P1S with the E3D high flow hotend (0.4 mm)
I have to post this, as it doesn’t seem to be particularly widely known.
I’ve just about given up now, after two and a half months of tuning. I tried every setting in orcaslicer extensively. Chatgpt had a long list of ideas; I’ve already tried all of them in great detail. Tonight I switched back to the regular hardened Bambu hotend, and the problems went away.
One redeeming use case for the E3D is vase mode with translucent PETG. If that’s important to you, the E3D is a big improvement in usable print speed (with maintained transparency). However, for that I’d have it in 0.8 mm (in order to achieve stronger prints with that single wall), but Bambu doesn’t sell that.
The E3D will also significantly reduce that banding of matte/shininess, particularly with matte PLA, that you could get on eg the benchy’s hull. That is, unless you’re printing the rest of the benchy up. Then you’ll cry.
The max flowrate test in orcaslicer will have you impressed. But, unless you’re regularly printing large models with large clean surfaces (ie no detail to slow the toolhead down), the actual real world time savings are insignificant.

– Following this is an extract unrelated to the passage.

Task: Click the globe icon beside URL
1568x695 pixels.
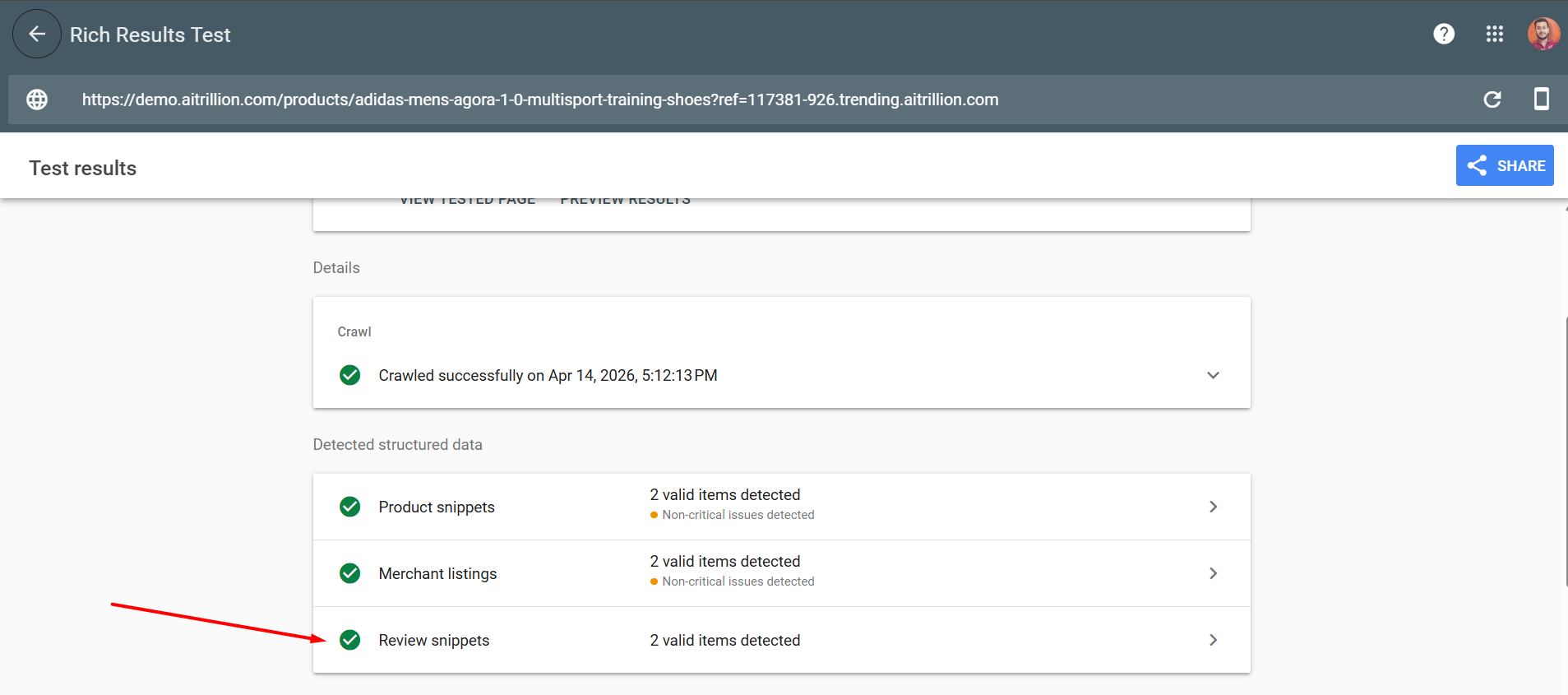Action: coord(37,100)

Not to toot my own horn, but I think few people will outdo me in tuning/calibration, and my verdict is: forget about the E3D for PLA and TPU. It’s a dumpster fire.
To be fair, I should clarify that the problem is compounded by smaller layer heights and wider line widths. If you only print with 0.2 mm layer height or more, and never deviate from the default 0.42 mm width, then you might not suffer too much.